Should a degree be accompanied by lifelong professional education?

exist mediumFuturist Jim Carroll writes: “In 1900, knowledge doubled approximately every 100 years. By 1945, this rate accelerated to doubling every 25 years, and by 1982, doubling every 13 months. Currently, between 2020 and 2025, some estimates suggest that knowledge will double every 12 hours.” And that’s just the time between breakfast and dinner!
Unfortunately, we graduate students with degrees and certificates that, once upon a time, we believed to have current and ongoing expertise in a specific field. It lasted a lifetime. This was true at the turn of the 20th century, but it is certainly not true now in the age of artificial intelligence. As we continue to accelerate the creation of new information, how do we ensure that students in degree or certificate programs are up to date with the latest information they need for the ever-changing workplace?

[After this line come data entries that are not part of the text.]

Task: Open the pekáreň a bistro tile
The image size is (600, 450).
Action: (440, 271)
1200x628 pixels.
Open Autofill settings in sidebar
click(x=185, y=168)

The speed of change in my field of communication technology was already evident 30 years ago when I was a communications professor at the University of Illinois at Springfield. While teaching my graduate seminar “New and Emerging Technologies in Electronic Media,” I was challenged to have my students identify new knowledge and information in order to write literature reviews and research reports. I create a curated reading list service for students taking seminars each semester. Some of the most dedicated students asked me at the end of the semester if I could keep them on the listserv for the coming semester so they could continue to keep up.

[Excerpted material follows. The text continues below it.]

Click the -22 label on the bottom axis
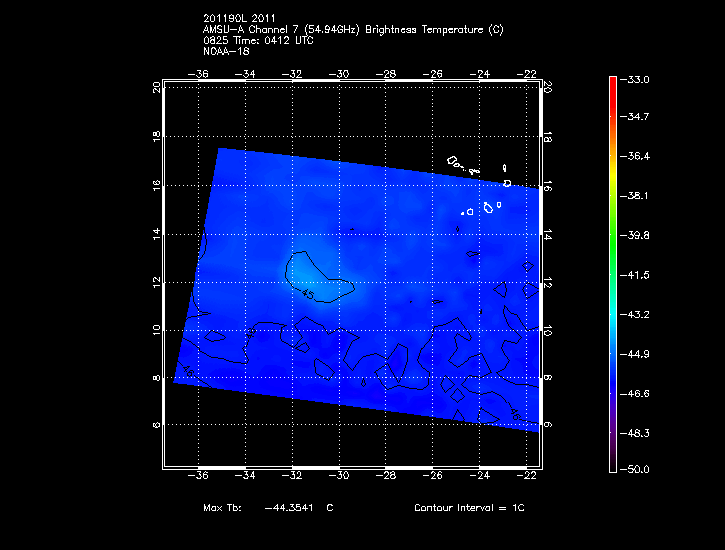 528,477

When it became available, I turned to a new online technology developed by Pyra Labs called weblogs or “blogs.” (Pyra was later acquired by Google and became the basis for blogger.com.) As a result, Select Reading moved to the then-new World Wide Web and became available in most places around the world.
My primary purpose in developing the blog is to provide students with links to key articles on important emerging topics in electronic media. However, like much online material, blogs serve a variety of purposes around the world: business leaders subscribe to keep up with the latest releases, faculty at other institutions subscribe to get updated resources for their own courses, and enterprising students elsewhere find that they are a good source of new material for their own similar seminars without having to delve into journal guidelines.
For my own purposes, I began sharing this concept at national conferences, such as the Annual Distance Learning Conference in 2007. I call this practice “endless semesters,” where students continue to receive updates on course material after they complete the course. Since I’m already blogging for my current course, there’s no additional work to share with others via the blog URL. This approach provides a low- or no-budget, proven approach where professors can share links to emerging findings, theory, practice, and applications in any field.
As I write this article, this blog, which has experienced great growth and is now named “Professional, Continuing and Online Education” by UPCEA, is about to surpass 3 million page views.
It is also a two-way medium that allows readers to comment on and discuss the shared material. Therefore, I believe that a version of this carefully curated reading list and related podcasts can serve as a backbone in addressing the issue of updating subsequent new material for degree program graduates and certificate program completers. The addition of regular synchronous meetings can provide further professional learning opportunities in subject areas by inviting guest speakers to address important developments in practice or in anticipation.
Some larger universities offer continuing education specifically to alumni, such as Purdue for Life, which offers more than 200 online or hybrid programs. NYU offers $15 Alumni Academy professional certificates and courses through its School of Professional Studies. The University of Michigan offers more than 100 alumni continuing education online courses free of charge to alumni. Other universities offer alumni discounts on continuing and professional study programs, such as Brown University’s Lifelong Learning and Travel Program, and Duke University offers a variety of programs and learning opportunities to alumni.
These are admirable initial efforts that provide graduates and certificate completers with the opportunity to keep up with a rapidly changing technological environment, advances in artificial intelligence augmentation, and the evolving, complex social context of the Fourth Industrial Revolution. We are no longer judged by what we teach the semester before earning a degree or certificate online or on campus, but by how we support learners as they enter the workplace. These professions are likely to change radically over time—some will disappear, replaced by agent artificial intelligence, embodied robotics, and yet-to-be-imagined technologies.
Therefore, we need to continue to increase our efforts to ensure that our learners are not abandoned by employers because of a lack of preparation for the changes brought about by the Fourth Industrial Revolution. Sadly, over the past decade we have graduated and certified countless learners who today face the problem of lacking the vision and skills needed to advance in their career fields.
Who at your university is leading efforts to ensure free or affordable continuing professional learning opportunities for all learners so they can successfully advance their careers in the emerging Fourth Industrial Revolution? Are you ready to support your students with a custom blog as a lifeline for updating their knowledge and skills? This cannot wait another semester, another year; we are certifying learners who are leaving college unprepared for the careers that will emerge this year and in 2027.